The function of kallistatin in airway inflammation, particularly chronic rhinosinusitis with nasal polyps (CRSwNP), has not been elucidated. We sought to investigate the role of kallistatin in airway inflammation. Kallistatin and proinflammatory cytokine expression levels were detected in nasal polyps. For the invivo studies, we constructed the kallistatin-overexpressing transgenic mice to elucidate the role of kallistatin in airway inflammation.

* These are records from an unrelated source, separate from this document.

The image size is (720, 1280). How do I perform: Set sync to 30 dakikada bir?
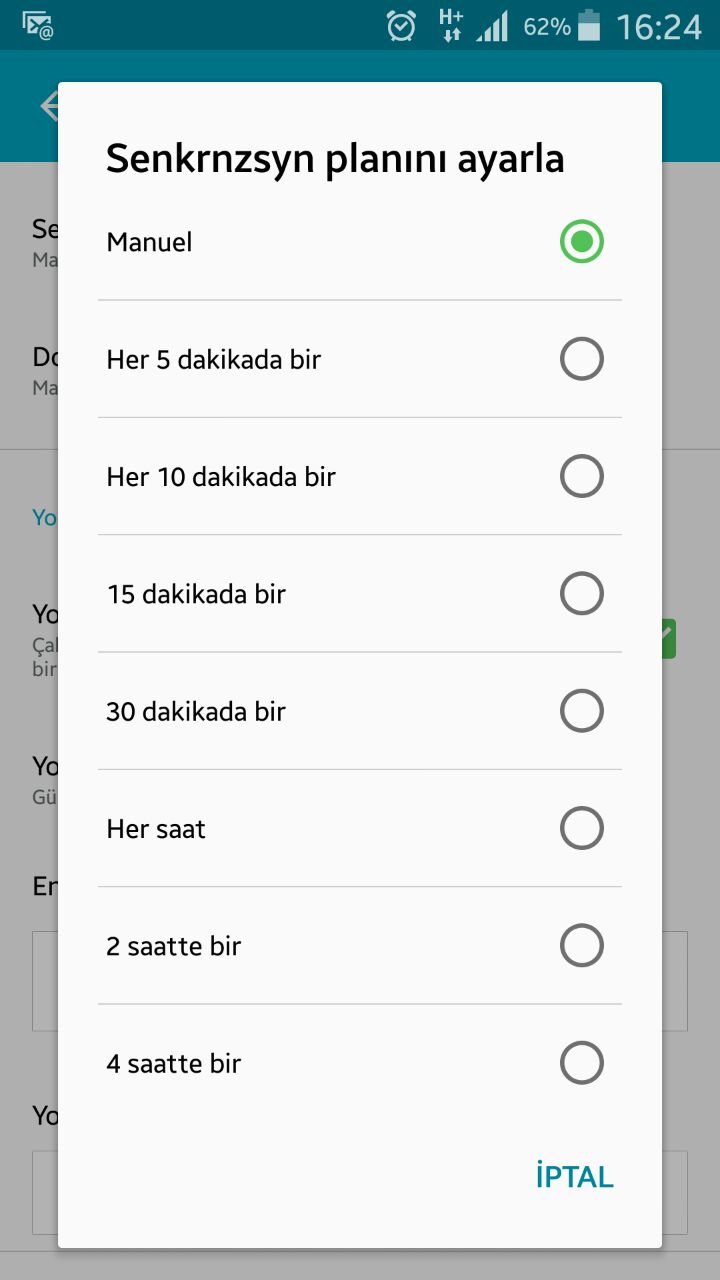point(360,711)
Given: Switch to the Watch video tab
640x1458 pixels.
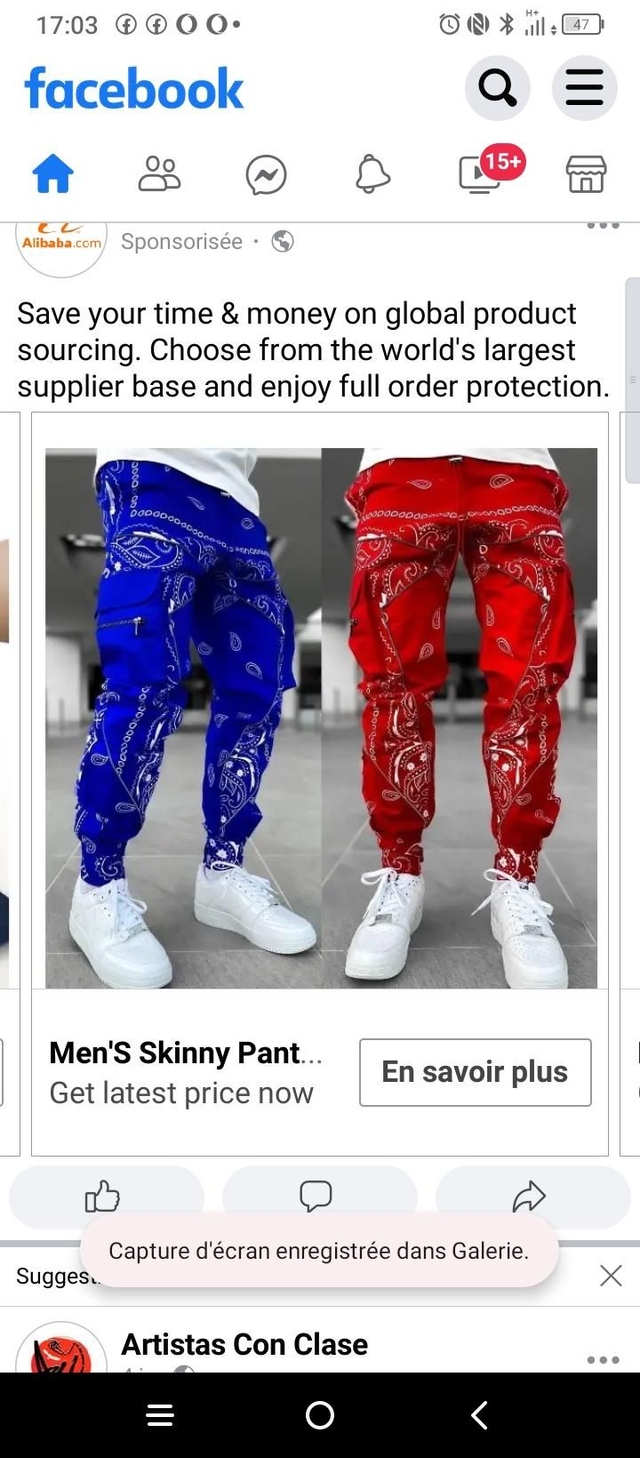Looking at the screenshot, I should pyautogui.click(x=480, y=175).
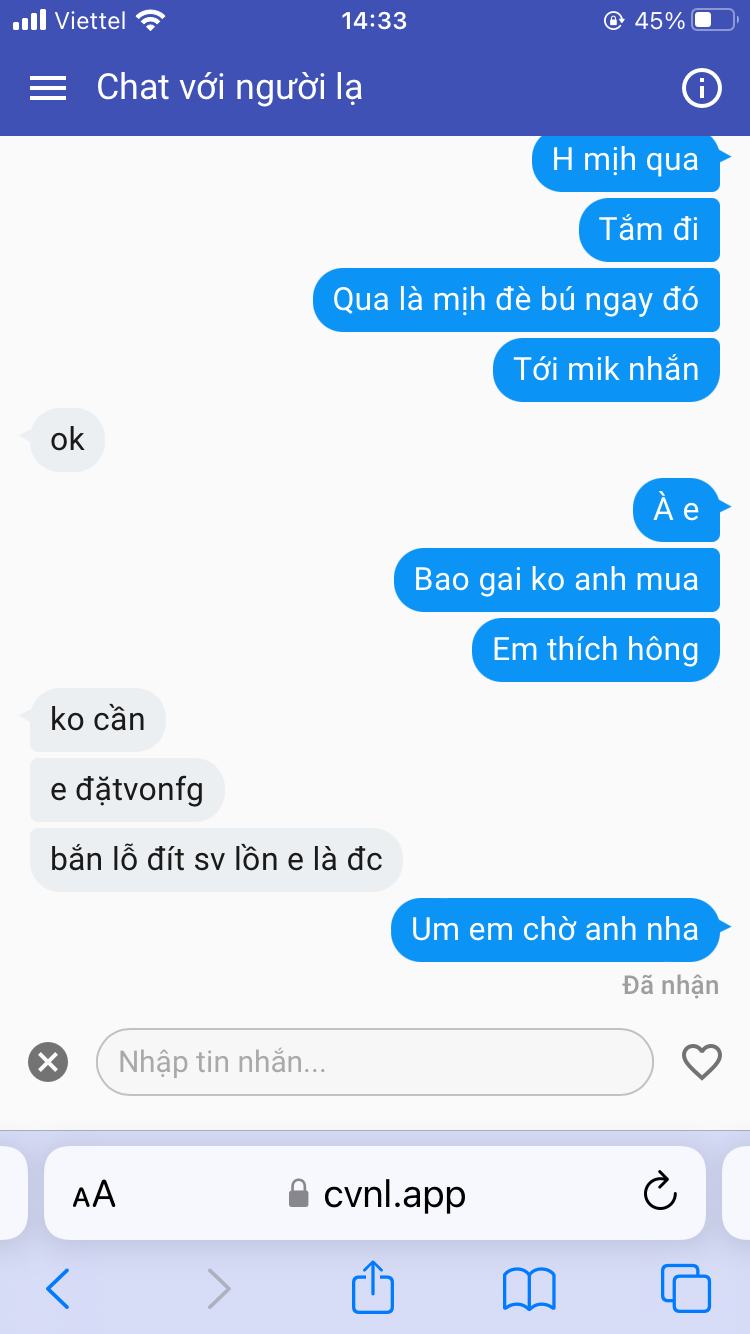Image resolution: width=750 pixels, height=1334 pixels.
Task: Open Safari's AA text size menu
Action: 94,1193
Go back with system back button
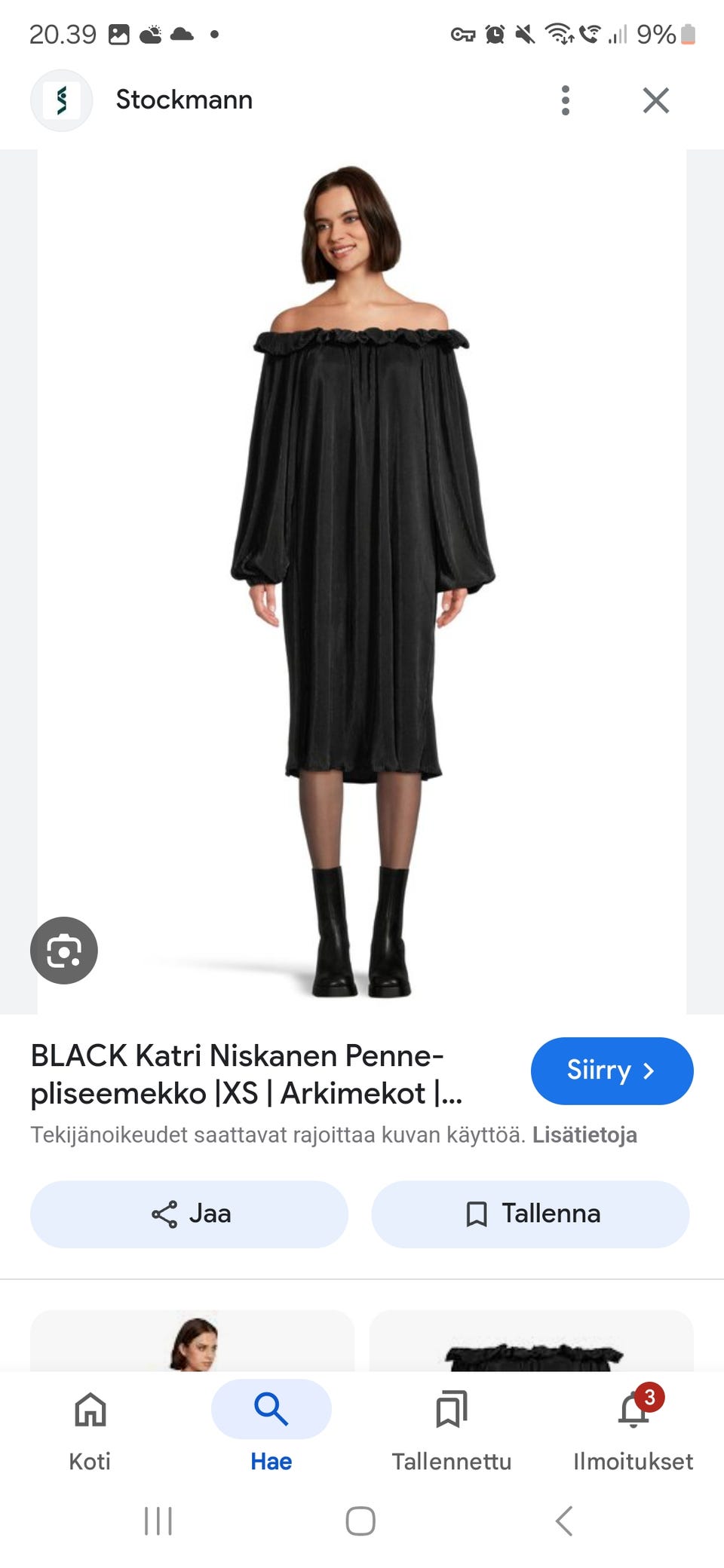724x1568 pixels. pyautogui.click(x=564, y=1521)
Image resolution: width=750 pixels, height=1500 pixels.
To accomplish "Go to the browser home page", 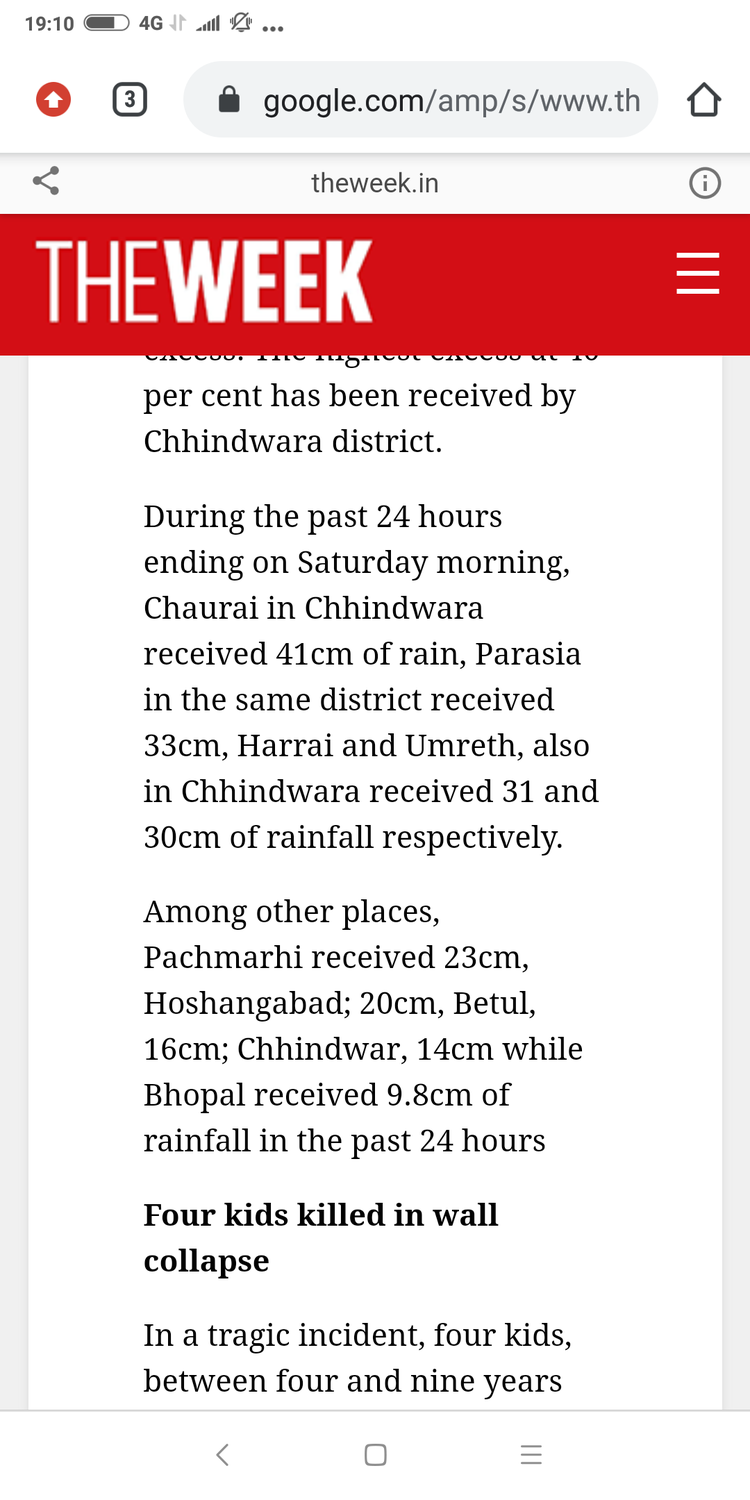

Furthermore, the levels of plasma IgE and proinflammatory cytokines in the airways were evaluated in the kallistatin-/- rat invivo model under a type 2 inflammatory background. Finally, the Notch signaling pathway was explored to understand the role of kallistatin in CRSwNP. We showed that the expression of kallistatin was significantly higher in nasal polyps than in the normal nasal mucosa and correlated with IL-4 expression. We also discovered that the nasal mucosa of kallistatin-overexpressing transgenic mice expressed higher levels of IL-4 expression, associating to TH2-type inflammation. Interestingly, we observed lower IL-4 levels in the nasal mucosa and lower total plasma IgE of the kallistatin-/- group treated with house dust mite allergen compared with the wild-type house dust mite group. Finally, we observed a significant increase in the expression of Jagged2 in the nasal epithelium cells transduced with adenovirus-kallistatin. This heightened expression correlated with increased secretion of IL-4, attributed to the augmented population of CD4+CD45+Notch1+ T cells. These findings collectively may contribute to the induction of TH2-type inflammation. Kallistatin was demonstrated to be involved in the CRSwNP pathogenesis by enhancing the TH2 inflammation, which was found to be associated with more expression of IL-4, potentially facilitated through Jagged2-Notch1 signaling in CD4+ T cells.